The embedded PIR sensor on the camera detects infrared light from objects in its field of view, records 20-second video clips, and pushes notifications to your smartphone with an audio chime. You can use the app to activate the DoorCam’s speaker and microphone so you can talk to your visitor.
I was extremely impressed with the overall capability of the DoorCam. I did not experience significant false alerts and the audio fidelity of conversations was clear. Because the camera is mounted at the top of the door, the video footage does have a bit of a fisheye look to it (exacerbated further if you have a high home or office door), but the video quality was extremely sharp. The DoorCam’s night vision capability makes it useful as an after-hours security camera device, and it sufficiently brightens up video images without outside lightning turned on.
Remo+ also offers a conventional Ring-like doorbell called the Remobell, but the $199 MSRP DoorCam stands out as a solution for those who don’t want to deal with the headache of replacing their doorbell. It’s a completely wireless and weatherproof solution (Remo+ claims that the 3 D-cell batteries will last up to 12 months) and it has the added advantage of being easily removed and placed on another door if so desired. I highly recommend it.
iHEARtest is an excellent solution for testing hearing loss at home
Several months ago, I wrote glowingly of Eargo, a high-quality and affordable over-the-counter hearing aid that is disrupting the $20 billion hearing health market. Eargo is aimed at helping consumers with low to moderate hearing loss.
This begs the question, how does a person know if they have a moderate hearing loss problem? Low or moderate hearing loss is often extremely subtle and not easily detectable. iHEARtest offers a low-cost alternative to visiting an audiologist if you suspect that you might have minor hearing loss.
This small home testing device connects to your computer via USB, and using wired earbuds, performs a series of audio tests to determine if you suffer from hearing loss and could benefit from a hearing aid.

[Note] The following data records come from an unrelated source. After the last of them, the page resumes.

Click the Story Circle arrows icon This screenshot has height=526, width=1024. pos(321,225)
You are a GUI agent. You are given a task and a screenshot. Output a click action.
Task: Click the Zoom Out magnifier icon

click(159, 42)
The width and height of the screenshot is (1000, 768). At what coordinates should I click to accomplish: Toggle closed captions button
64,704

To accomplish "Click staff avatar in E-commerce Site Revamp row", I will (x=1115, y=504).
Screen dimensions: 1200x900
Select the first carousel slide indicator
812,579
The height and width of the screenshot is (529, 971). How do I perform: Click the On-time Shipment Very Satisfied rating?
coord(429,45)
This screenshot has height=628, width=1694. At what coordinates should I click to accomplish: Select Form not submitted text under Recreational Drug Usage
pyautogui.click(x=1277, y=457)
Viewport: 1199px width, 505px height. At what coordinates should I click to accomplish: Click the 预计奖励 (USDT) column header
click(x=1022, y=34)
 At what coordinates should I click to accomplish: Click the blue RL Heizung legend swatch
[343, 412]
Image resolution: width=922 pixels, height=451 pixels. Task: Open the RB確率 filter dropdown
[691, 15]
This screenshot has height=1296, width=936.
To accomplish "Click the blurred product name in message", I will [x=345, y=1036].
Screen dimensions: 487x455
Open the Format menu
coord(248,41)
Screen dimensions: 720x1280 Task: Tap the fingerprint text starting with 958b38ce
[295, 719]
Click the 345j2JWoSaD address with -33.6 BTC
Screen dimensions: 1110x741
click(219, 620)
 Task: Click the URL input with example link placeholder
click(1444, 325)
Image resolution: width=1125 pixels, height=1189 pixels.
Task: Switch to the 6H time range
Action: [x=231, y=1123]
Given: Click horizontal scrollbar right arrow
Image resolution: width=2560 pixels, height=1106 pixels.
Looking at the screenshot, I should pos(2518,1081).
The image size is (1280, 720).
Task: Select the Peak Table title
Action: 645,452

The solution comes with multiple ear tips for the earbuds to fit snugly in virtually any size of ear. iHEARtest actively monitors for ambient room noise to certify measurement accuracy and it will “pause” iHEARtest when noise level interferes. The earbuds are calibrated for accurate assessment and the test automatically recalibrates itself for continuous precision. The $69 MSRP includes five credits—enough for five users or a few repeated screenings.
I found iHEARtest easy to use. After testing, the software generates a very easy to understand “score” for each ear, ranging from a 5 (good hearing ability) to 1 (profound poor hearing ability).
Products like this don’t mean that you’ll never have to visit an audiologist again, but it is a helpful solution that will help you and your family monitor hearing ability over periods of time, when you suspect that a hearing loss problem might be developing. The product is FDA-cleared and its testing algorithms adhere to World Health Organization guidelines.
All these “smart” products are excellent gifts for the entire family. As we’re just days away from Black Friday and Cyber Monday, many (if not all) of these products may be heavily promoted or discounted—do some online investigating before you buy anything. In fact, if you’re a Chrome browser user, I encourage you to download the Honey extension that automatically detects the best online promos on popular items when you’re shopping in cyberspace. Honey has saved me a bundle over the past few holiday shopping seasons. Happy holidays!